::: Task inputs

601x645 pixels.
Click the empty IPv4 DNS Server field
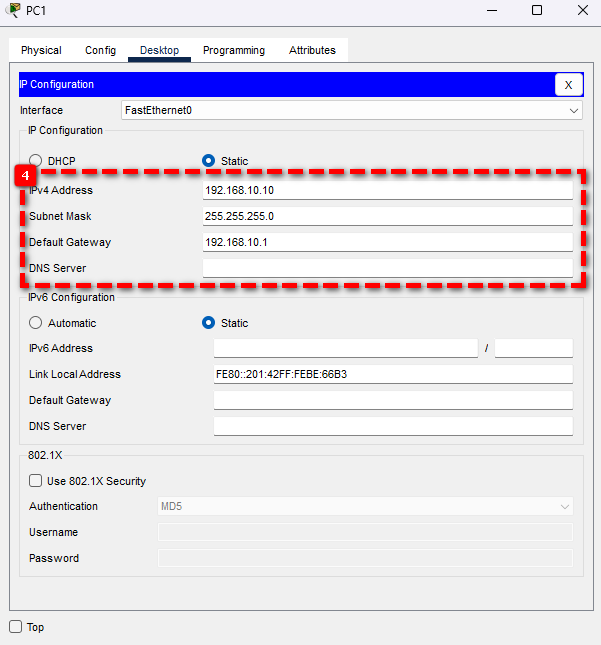(x=387, y=268)
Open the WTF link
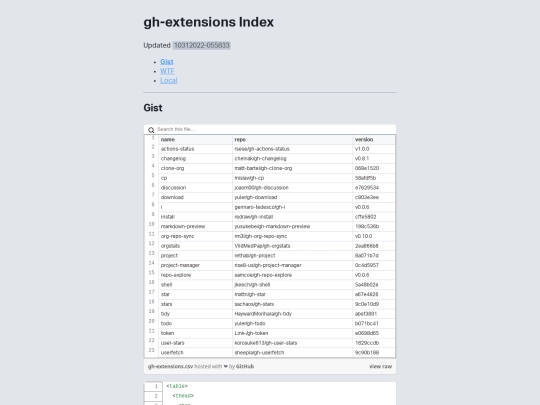 (x=167, y=71)
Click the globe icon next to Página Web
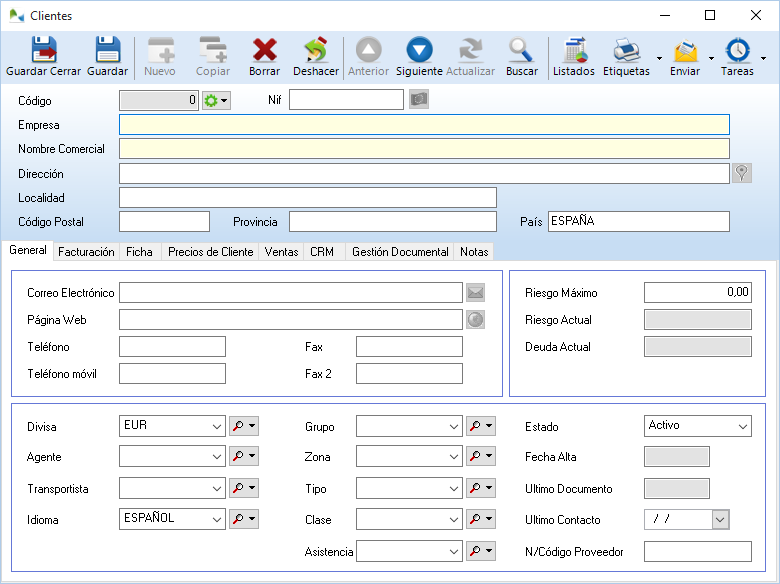This screenshot has height=584, width=780. tap(475, 320)
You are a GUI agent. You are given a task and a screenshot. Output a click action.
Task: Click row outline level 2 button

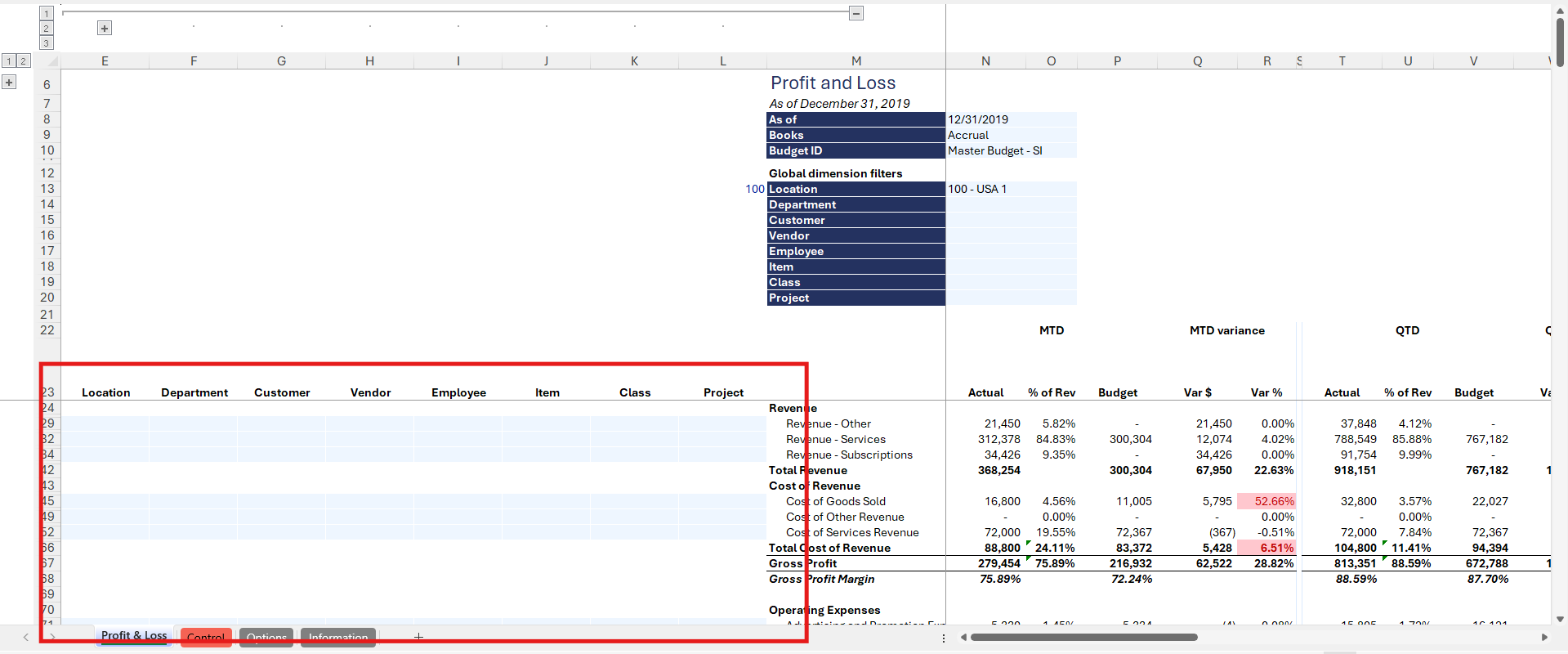point(23,61)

::::::

• **Exercise instructions**
Beginning with the line that contains "Open the WTF link" and ending with the last line of the entries above, repeat each line exactly, but not the pictures.

• **Finished task**
Open the WTF link
 (x=167, y=71)
Click the globe icon next to Página Web
This screenshot has height=584, width=780. tap(475, 320)
You are a GUI agent. You are given a task and a screenshot. Output a click action.
Task: Click row outline level 2 button

point(23,61)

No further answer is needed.